31.2
“That should be impossible.” The Nephilim bites his lip in a
curiously human gesture.
“Who violated you? Why are you empty?” Steve looks confused
Paul listens to something the assistant is whispering in his
ear. He looks toward Roisin. “Who did anyway?” He frowns for a moment. “Did
what? Are you taking to Drawing Pad? Because you need to remember we mere
mortals can’t hear him.”
“Yes, Sorry.” Roisin wiped her eyes on the cuff of her
sleeve and took several deep breaths. When her heartbeat had slowed to a level
where she wasn’t afraid of it beating so hard it bounced right out of her chest,
she began to speak.
“I lost the mantle of knowledge,” she says. “Not lost it
like you’d lose a set of keys, more like lost it because it was ripped out of
my chest from someone who shouldn’t have been able to do that.
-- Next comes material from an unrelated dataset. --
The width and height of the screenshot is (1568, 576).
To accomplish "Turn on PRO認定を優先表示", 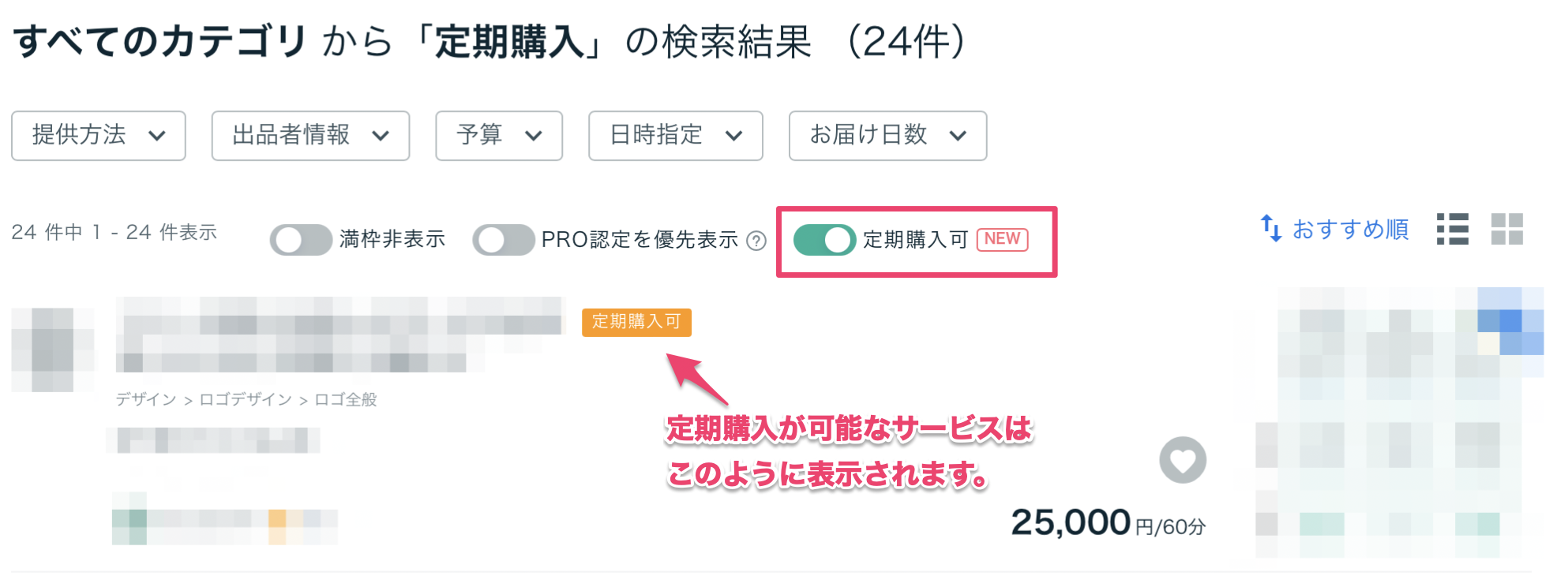I will tap(505, 240).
Where’s the Artist?
I need to warn him that his mantle may also be in danger.”
Paul absently scratches at an angry rash on his neck. “You
said he was a Horseman?”
“Pestilence, yes. Where is he?”
“He probably got called away. There’s a smallpox outbreak in
Wisconsin. Some one bred it specifically as a bio-weapon, they think. Ditto for
Anthrax.”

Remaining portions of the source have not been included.